■ **Texto en estudio**:

▼▼▼

Me pierdo en los detalles de mi infancia, pero me gusta recordar esa que fue la más bella de mis épocas, me sobraba libertad y me faltaba razón. Era el loco mas feliz de Centenario 74 y mis aventuras eran las mas divertidas. De pronto llego la adolescencia y me arranco toda esa locura de mi ser y me convertí en un títere para ser aceptado.
Comprendi que la locura no encaja con la rutina diaria y si quería manejarme como un ser socialmente correcto, debía esconder mi esencia en lo mas profundo de mi corazón. Sin embargo a la esencia no se le puede derrotar tan facílmente, aunque me da alguna ventaja, al final gana la partida y vuelvo al desequilibrio creativo de la locura.

▲▲▲

(Entradas de datos recopiladas)
▼▼▼

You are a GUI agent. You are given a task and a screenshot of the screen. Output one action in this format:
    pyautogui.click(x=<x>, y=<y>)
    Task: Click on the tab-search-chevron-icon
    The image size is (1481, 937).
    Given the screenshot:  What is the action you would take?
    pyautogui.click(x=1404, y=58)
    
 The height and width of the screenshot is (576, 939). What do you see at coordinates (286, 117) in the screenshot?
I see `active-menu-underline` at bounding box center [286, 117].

▲▲▲

■ **Consigna de trabajo**: Extrae del texto en estudio el fragmento que comienza en las palabras "Me pierdo en" y termina tras "para ser aceptado.". Cópialo sin ningún cambio. Para resolver, apóyate únicamente en el texto en estudio.

■ **Resultado**:
Me pierdo en los detalles de mi infancia, pero me gusta recordar esa que fue la más bella de mis épocas, me sobraba libertad y me faltaba razón. Era el loco mas feliz de Centenario 74 y mis aventuras eran las mas divertidas. De pronto llego la adolescencia y me arranco toda esa locura de mi ser y me convertí en un títere para ser aceptado.